(R, B, L, V, M) Idealism (thought based on conception of things as they should be or as one would wish them to be) with some biblical truths; 3 vulgarities; brief violence; and, depiction of acupuncture.
CARO DIARIO is a relaxing and amusing, feel-good movie by award-winning Italian director/writer Nanni Moretti. As narrator and main character, Moretti uses his diary to conduct a satirical tour of Italy, sharing his offbeat views of different aspects of Italian culture, some of which can be applied to modern culture as a whole.
CARO DIARIO is a relaxing and amusing, feel-good movie by award-winning Italian filmmaker Nanni Moretti. As narrator and main character, Moretti uses his diary to conduct a satirical tour of Italy, sharing his offbeat views of different aspects of Italian culture. In the first of three segments, Moretti laments the deterioration of society and the arts in Italy, lampooning yuppies, pseudo-intellectuals and avant-garde film producers and critics. The second segment is a picturesque travelogue interspersed with Moretti’s unique encounters and dry social commentary. The third, serious yet absurd, follows Moretti during a real-life medical crisis in which he is over-treated and misdiagnosed by several doctors.

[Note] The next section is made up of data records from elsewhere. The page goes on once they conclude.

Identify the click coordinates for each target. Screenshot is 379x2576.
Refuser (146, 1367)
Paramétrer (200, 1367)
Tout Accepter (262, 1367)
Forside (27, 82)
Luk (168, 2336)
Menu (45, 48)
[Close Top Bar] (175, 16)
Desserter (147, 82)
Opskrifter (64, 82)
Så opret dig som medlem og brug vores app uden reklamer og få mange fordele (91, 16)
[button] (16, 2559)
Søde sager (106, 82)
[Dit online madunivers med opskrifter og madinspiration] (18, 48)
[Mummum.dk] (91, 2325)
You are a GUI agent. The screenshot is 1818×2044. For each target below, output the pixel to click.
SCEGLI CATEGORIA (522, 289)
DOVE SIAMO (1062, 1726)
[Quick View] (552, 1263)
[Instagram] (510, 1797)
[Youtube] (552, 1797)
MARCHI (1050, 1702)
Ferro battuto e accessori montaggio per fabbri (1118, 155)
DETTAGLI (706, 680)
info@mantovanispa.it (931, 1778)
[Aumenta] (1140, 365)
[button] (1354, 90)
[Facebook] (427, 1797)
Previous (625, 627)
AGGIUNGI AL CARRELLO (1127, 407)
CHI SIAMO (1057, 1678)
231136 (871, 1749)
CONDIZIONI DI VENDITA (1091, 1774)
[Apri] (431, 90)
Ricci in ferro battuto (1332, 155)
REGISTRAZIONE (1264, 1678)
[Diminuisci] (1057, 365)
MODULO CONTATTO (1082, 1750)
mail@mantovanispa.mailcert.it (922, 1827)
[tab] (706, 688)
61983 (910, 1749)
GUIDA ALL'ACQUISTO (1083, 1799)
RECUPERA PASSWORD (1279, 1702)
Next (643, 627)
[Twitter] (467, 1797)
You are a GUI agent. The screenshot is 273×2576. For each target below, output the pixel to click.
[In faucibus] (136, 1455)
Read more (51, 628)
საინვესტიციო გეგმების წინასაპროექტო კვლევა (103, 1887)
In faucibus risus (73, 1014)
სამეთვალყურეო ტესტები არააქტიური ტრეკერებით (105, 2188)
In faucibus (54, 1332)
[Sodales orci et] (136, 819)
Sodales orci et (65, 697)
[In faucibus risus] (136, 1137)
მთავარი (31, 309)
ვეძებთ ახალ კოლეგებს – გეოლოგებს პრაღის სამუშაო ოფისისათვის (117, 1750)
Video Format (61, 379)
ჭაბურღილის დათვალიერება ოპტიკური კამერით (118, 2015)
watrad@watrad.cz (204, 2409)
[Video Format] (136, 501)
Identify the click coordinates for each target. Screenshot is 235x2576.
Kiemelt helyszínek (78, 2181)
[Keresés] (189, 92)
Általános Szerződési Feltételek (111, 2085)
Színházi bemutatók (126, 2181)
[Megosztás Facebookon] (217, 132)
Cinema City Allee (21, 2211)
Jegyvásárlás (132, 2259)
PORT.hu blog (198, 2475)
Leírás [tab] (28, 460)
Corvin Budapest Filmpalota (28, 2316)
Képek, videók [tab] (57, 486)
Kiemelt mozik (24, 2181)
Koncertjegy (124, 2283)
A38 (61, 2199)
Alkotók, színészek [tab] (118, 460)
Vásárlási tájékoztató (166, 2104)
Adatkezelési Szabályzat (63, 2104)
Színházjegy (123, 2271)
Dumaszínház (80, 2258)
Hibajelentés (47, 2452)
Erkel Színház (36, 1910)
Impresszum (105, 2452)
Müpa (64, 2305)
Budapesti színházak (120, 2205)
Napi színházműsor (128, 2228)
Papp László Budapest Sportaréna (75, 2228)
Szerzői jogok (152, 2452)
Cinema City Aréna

CARO DIARIO is a delightful work of art. Lighthearted and amusing, it contains few questionable elements to diminish its charm. The three vulgarities and the one scene of violence, however, may be cause for some discernment. The film carries a simple message: the pace of modern society is too frantic. People take themselves too seriously. We all need to rest once in a while and enjoy life. Although Moretti does not mention God, spirituality or religion, his message speaks to Christians harried by the frenzied pace of the electronic age: take time to appreciate the simple things in life that are part of God’s creation.